State v. Brewer

Decision Date07 December 1989
Docket NumberNo. 503A88,503A88
Citation386 S.E.2d 569,325 N.C. 550
CourtNorth Carolina Supreme Court
PartiesSTATE of North Carolina v. Jackie Ray BREWER

Appeal as of right pursuant to N.C.G.S. § 7A-27(a) from judgment imposing sentence of life imprisonment entered by Rousseau, J., at the 31 May 1988 Criminal Session of Superior Court, Catawba County, upon a jury verdict of guilty of first-degree murder. Heard in the Supreme Court 11 September 1989.

Lacy H. Thornburg, Atty. Gen. by Barry S. McNeill, Asst. Atty. Gen., Raleigh, for the State.

Robert M. Elliot and Ellen R. Gelbin, Winston-Salem, for defendant-appellant.

MEYER, Justice.

Defendant was originally tried at the 29 February 1988 session of the Superior Court of Forsyth County, Judge Julius A. Rousseau presiding. After a two-week trial, the jury deadlocked and the court declared a mistrial. The court granted defendant's motion for change of venue due to excessive publicity, and the case was retried at the 31 May 1988 session of the Superior Court of Catawba County, Judge Rousseau again presiding.

Defendant was convicted of first-degree murder for the death of Vickie White Calhoun under the felony murder rule. The conviction was for murder committed during the act of discharging a firearm into an occupied building, a felony under N.C.G.S. § 14-34.1. During the sentencing phase, the jury recommended life imprisonment, and judgment was entered accordingly. This is a companion case to State v. Thomas, 325 N.C. 583, 386 S.E.2d 555 (1989). The cases were tried separately, and the evidence presented, the theories of the prosecution, certain aspects of the theories of the defense, and the issues submitted to the juries differed in the two cases. In his appeal to this Court, defendant brings forward numerous assignments of error relative to the guilt-innocence phase of his trial. Having performed a careful and thorough review of the record, we conclude that defendant received a fair trial free of prejudicial error.

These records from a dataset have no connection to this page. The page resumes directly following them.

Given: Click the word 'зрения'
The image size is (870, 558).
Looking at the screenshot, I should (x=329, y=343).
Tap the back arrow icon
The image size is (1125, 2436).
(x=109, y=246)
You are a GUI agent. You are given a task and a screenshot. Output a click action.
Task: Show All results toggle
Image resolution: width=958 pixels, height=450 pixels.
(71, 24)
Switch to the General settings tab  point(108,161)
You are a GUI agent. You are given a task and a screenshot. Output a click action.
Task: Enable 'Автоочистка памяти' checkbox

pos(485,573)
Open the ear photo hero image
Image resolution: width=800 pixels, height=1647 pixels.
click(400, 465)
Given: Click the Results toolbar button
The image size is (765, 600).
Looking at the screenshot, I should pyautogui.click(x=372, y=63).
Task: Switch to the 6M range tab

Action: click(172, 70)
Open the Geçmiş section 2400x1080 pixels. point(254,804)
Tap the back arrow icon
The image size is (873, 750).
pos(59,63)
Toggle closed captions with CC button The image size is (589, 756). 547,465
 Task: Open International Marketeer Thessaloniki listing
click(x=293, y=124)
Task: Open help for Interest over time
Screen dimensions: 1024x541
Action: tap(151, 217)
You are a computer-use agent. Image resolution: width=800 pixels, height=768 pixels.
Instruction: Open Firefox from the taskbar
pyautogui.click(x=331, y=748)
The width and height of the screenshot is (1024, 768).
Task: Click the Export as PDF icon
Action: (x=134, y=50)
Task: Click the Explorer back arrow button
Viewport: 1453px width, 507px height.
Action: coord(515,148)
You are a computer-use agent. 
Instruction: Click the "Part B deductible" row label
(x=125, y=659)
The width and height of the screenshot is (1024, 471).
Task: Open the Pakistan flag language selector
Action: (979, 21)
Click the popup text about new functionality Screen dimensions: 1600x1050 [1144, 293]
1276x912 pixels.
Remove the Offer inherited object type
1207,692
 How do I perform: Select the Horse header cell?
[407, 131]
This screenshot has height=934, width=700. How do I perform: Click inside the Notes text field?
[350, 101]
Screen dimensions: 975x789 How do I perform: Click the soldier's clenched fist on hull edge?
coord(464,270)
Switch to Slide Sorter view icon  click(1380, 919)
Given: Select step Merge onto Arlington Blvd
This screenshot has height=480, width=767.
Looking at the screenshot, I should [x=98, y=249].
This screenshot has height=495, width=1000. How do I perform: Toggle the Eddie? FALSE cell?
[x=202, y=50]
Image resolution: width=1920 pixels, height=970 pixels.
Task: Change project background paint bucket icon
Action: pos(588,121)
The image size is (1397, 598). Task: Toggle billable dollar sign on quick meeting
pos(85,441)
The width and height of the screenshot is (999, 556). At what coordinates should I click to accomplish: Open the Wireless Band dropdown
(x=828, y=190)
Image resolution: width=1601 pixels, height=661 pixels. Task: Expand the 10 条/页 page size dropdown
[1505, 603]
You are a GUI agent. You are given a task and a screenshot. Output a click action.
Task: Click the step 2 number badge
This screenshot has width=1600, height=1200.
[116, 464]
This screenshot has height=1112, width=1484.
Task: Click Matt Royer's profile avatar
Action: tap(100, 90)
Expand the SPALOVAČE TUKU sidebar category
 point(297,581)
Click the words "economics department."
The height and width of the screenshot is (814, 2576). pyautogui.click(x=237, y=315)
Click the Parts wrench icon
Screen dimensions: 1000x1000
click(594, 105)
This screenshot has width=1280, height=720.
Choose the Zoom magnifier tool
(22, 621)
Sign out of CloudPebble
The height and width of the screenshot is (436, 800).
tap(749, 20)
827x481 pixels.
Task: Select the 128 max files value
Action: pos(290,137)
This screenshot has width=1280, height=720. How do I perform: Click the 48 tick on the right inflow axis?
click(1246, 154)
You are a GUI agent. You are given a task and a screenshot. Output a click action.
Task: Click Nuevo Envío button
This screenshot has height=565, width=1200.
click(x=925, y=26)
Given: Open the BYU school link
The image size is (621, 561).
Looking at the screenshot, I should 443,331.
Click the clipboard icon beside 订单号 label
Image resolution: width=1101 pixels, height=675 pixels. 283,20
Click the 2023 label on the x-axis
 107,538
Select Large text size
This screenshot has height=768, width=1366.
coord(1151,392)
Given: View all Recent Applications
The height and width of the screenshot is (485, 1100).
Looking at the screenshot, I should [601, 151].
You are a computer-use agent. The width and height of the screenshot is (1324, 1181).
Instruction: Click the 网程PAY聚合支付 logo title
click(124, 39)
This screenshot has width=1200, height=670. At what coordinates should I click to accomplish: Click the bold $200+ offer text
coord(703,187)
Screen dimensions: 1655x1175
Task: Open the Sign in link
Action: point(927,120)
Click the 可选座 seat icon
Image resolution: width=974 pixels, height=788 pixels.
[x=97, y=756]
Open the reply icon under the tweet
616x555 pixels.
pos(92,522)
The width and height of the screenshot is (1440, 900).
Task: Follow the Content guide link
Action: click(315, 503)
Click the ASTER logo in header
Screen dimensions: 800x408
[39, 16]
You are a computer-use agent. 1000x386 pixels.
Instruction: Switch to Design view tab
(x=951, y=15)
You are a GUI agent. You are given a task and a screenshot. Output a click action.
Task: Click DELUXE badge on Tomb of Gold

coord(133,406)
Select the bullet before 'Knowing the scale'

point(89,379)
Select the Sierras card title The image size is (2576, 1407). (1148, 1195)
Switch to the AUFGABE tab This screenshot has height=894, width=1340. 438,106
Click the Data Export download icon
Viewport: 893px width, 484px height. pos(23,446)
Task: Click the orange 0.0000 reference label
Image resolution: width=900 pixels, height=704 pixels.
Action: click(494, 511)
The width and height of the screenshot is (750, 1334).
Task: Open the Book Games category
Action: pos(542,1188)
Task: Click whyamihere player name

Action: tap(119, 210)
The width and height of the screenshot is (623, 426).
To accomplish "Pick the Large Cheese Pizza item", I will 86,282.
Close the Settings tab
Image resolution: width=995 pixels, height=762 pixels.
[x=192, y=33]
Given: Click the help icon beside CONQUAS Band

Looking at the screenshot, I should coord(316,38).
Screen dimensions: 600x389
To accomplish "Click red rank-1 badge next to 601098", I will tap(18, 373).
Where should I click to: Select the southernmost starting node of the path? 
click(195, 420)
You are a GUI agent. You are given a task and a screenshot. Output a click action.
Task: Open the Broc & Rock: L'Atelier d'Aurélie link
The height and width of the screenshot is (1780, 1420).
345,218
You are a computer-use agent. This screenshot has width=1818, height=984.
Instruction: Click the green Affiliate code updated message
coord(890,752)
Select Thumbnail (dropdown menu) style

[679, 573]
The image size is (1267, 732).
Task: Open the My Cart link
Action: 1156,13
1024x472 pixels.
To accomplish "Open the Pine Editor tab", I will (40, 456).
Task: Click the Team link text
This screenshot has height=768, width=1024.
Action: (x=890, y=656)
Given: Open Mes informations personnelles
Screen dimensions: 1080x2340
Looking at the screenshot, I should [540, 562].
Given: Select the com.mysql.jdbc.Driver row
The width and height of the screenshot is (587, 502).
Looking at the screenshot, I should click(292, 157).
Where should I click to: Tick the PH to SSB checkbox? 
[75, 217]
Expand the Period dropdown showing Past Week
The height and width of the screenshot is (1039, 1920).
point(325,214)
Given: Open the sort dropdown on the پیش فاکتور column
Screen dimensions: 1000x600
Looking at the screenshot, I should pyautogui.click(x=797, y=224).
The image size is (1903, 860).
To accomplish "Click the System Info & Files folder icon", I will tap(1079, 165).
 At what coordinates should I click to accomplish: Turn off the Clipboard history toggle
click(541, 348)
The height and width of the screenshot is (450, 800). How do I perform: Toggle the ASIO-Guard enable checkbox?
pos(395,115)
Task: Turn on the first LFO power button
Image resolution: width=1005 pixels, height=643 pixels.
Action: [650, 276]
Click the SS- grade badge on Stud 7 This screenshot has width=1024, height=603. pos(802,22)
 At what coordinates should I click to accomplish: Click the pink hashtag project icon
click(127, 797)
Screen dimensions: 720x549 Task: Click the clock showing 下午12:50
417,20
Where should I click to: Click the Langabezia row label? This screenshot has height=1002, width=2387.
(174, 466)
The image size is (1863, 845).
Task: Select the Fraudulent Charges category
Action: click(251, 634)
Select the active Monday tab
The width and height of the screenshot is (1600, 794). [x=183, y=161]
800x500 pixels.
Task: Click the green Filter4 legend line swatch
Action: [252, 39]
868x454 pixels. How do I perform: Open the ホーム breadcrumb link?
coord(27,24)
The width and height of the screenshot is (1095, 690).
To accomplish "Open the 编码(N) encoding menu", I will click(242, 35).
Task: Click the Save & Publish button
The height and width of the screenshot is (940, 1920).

The State's evidence tended to show that the victim, Vickie White Calhoun, was standing in the living room of her home around 9:10 p.m. on the night of 17 March 1987 when a bullet came through her front window and struck her in the chest, killing her. She and her husband lived on Tobaccoville Road in Rural Hall, a community in northern Forsyth County, and this was one of several shooting incidents that occurred in the county that night. The Forsyth County Sheriff's Department received reports of nine shooting incidents in all, five of which were accounts of shooting into occupied residences.

The neighboring house on Tobaccoville Road was the residence of Lena Cain, which was about 250 yards from the Calhoun house. Mrs. Cain testified for the State that she was in her living room watching television around 9:12 p.m. when she heard a noisy car drive past her house. Shortly thereafter, a shot came through the storm door and struck a picture on the wall. She then called the Sheriff's Department.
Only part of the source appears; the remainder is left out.